Em seu quarto, olhava para a sua cama de solteira. Arrependia-se por não ter se dado a todos em prazeres carnais, em volúpia. Martirizava-se agora porque não se batizara na boemia e por não ter corrido riscos. Devia ter saído com homens casados e destruído matrimônios, quando a sua beleza ainda era um préstimo do tempo. Tinha sede de carne nova, quase intocada, o banquete recém-posto. Pagaria agora por bebida, comida e sexo. Mas era agora seca no meio das suas pernas, caatinga em tempos de estiagem, e não haveria dinheiro que fizesse um homem, por melhor ator que fosse, desejá-la. Mas porque, então, ela se sentia tão suja e insana quando pensava nessas coisas? Sentia horror à alma, sentia-se pecadora. Merecedora de experimentar o enxofre do inferno. Já não se enganava mais com as tentativas de ludibriar o tempo. Agora era o tempo de recordar e tentar acreditar nas palavras de Paulo, Apóstolo, a Tito (2: 2-4): “As mulheres idosas, semelhantemente, que sejam sérias no seu viver, como convém a santas, não caluniadoras, não dadas a muito vinho, mestras no bem; para que ensinem as mulheres novas a serem prudentes, a amarem seus maridos, a amarem seus filhos, a serem moderadas, castas, boas donas de casa, sujeitas a seus maridos, a fim de que a palavra de Deus não seja blasfemada.”
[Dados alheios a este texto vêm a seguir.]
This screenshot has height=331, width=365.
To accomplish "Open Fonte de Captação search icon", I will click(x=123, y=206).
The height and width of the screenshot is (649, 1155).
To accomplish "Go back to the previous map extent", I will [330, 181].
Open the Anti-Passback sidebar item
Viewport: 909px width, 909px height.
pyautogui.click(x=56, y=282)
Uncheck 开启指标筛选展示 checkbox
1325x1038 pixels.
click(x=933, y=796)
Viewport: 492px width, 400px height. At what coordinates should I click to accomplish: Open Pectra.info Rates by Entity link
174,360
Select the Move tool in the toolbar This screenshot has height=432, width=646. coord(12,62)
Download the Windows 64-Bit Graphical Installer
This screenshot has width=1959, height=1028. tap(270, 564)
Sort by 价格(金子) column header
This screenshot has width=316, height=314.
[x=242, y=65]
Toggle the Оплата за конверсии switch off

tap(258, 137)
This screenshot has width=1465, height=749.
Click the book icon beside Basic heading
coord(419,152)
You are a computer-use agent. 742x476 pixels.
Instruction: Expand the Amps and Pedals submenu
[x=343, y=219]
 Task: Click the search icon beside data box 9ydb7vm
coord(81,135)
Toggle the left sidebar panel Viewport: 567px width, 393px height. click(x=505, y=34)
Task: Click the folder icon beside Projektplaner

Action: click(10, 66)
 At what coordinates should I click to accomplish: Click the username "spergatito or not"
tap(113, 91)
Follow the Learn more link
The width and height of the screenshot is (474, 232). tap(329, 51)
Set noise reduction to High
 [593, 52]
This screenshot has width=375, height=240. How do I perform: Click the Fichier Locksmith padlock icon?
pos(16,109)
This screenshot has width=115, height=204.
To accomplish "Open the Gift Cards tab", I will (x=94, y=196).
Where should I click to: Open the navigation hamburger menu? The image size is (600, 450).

Não queria definições para si. Nunca se sujeitara a definições. Com Simone de Beauvoir entendera que a liberdade é a substância humana. Foi à cozinha. Sentou-se à margem da própria vida. Sabia muito bem que aquele que se senta à margem da própria vida é incapaz de recriá-la. Bateu um bolo e assumiu toda a culpa. Regou-o com lágrimas e vida sem vida e dor e sofrimento, abnegação e arrependimento. Sua vida não era de fato mais satisfatória que a ficção. Achava a vida longa demais. Seguidora de Simone de Beauvoir, entendera que negar a vida é também uma forma de existir e, se escolheu apenas existir, escolheu não ser Deus. Se viver é apenas envelhecer e nada além disso, desejava uma morte sem propósito. Tinha nas mãos não um livro de receitas, mas um pedaço de papel de pão, no qual copiara, para não se esquecer, uma citação de Simone de Beauvoir que lhe agradara outrora: “Tudo o que podemos dizer sobre nossas vidas, segundo me parece, não passa de palavras. Mas, às vezes, a palavra representa um modo mais acertado de se calar do que o silêncio.”